Kicking it a little more old school, including a honky tonk piano and a banjo, “Seeing Other People” is a fantastic tune. I’d honestly love to hear a full album of this kind of music from Spence. Her Sara Watkins vocal quality really stands out on this one. She’s advocating for seeing other people, “I need another lovin’ man.” It’s a little bit New Orleans (especially with the beat and the muted trumpet). Frenchman Street – here’s your girl.

The final track “Bless Your Heart” is, of course, the quintessential southern girl’s compliment/insult/comment/prayer. In this case, Spence seems to be expressing it to an ex, half wishing him luck and half telling him not to let the door hit him in the hind end. The song’s musical simplicity, emphasizing a piano and guitar, leaves enough room to let Spence’s vocals soar.
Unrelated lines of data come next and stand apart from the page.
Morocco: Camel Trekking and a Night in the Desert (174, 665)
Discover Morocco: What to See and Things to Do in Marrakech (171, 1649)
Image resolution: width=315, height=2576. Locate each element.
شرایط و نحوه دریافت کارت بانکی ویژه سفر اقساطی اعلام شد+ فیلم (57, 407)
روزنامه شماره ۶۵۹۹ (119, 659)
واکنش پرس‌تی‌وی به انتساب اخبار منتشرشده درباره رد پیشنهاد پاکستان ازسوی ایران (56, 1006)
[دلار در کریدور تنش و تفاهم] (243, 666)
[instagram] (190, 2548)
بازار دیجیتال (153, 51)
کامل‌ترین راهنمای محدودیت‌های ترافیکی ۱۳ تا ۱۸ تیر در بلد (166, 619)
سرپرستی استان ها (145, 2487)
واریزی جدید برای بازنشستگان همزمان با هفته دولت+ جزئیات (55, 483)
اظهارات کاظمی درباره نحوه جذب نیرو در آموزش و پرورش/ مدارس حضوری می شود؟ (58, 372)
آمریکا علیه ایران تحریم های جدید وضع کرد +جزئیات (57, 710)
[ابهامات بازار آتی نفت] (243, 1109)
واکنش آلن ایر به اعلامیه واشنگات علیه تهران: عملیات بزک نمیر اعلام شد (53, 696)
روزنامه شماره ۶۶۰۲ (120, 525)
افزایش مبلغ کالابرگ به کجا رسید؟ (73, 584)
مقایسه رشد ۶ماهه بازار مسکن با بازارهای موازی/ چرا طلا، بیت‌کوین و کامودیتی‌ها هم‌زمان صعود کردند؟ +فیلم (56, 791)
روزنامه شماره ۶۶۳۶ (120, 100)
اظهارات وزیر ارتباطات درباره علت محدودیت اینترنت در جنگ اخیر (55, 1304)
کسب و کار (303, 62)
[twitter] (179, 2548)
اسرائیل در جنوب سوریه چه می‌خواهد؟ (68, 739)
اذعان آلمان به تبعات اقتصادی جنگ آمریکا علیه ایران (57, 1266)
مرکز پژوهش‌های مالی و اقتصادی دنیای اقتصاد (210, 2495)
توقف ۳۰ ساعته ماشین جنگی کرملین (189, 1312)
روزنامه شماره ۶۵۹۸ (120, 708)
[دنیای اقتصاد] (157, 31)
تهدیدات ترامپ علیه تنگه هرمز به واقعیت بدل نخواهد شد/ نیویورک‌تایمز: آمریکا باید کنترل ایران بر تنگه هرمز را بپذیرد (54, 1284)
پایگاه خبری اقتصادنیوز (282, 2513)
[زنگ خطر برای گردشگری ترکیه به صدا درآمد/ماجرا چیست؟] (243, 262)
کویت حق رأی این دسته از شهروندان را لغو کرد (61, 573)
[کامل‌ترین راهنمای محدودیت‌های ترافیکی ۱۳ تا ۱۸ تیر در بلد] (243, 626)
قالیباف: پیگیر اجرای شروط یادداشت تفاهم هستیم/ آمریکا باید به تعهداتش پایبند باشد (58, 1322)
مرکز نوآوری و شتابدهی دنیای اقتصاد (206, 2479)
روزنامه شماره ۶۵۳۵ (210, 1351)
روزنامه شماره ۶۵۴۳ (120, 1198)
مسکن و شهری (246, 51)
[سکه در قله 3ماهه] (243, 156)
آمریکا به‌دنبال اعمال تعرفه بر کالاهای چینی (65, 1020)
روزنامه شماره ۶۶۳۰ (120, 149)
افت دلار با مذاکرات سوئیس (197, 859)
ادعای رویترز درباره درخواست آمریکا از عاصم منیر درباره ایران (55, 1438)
It’s a beautiful ending to a delightful album.

All told, I recommend this to fans of today’s commercial country music that just want a little something more authentic. There’s no crazy arena or festival songs here; it’s just genuine songs from the heart of someone who seems to be figuring out life. A few of the tracks are real sweet, timeless country songs. A few others are deeper than they seem at first blush, with layers of images and melodies that harken back to a bygone era of music. All told, I’m a fan of Caroline Spence and excited for our readers to enjoy this album.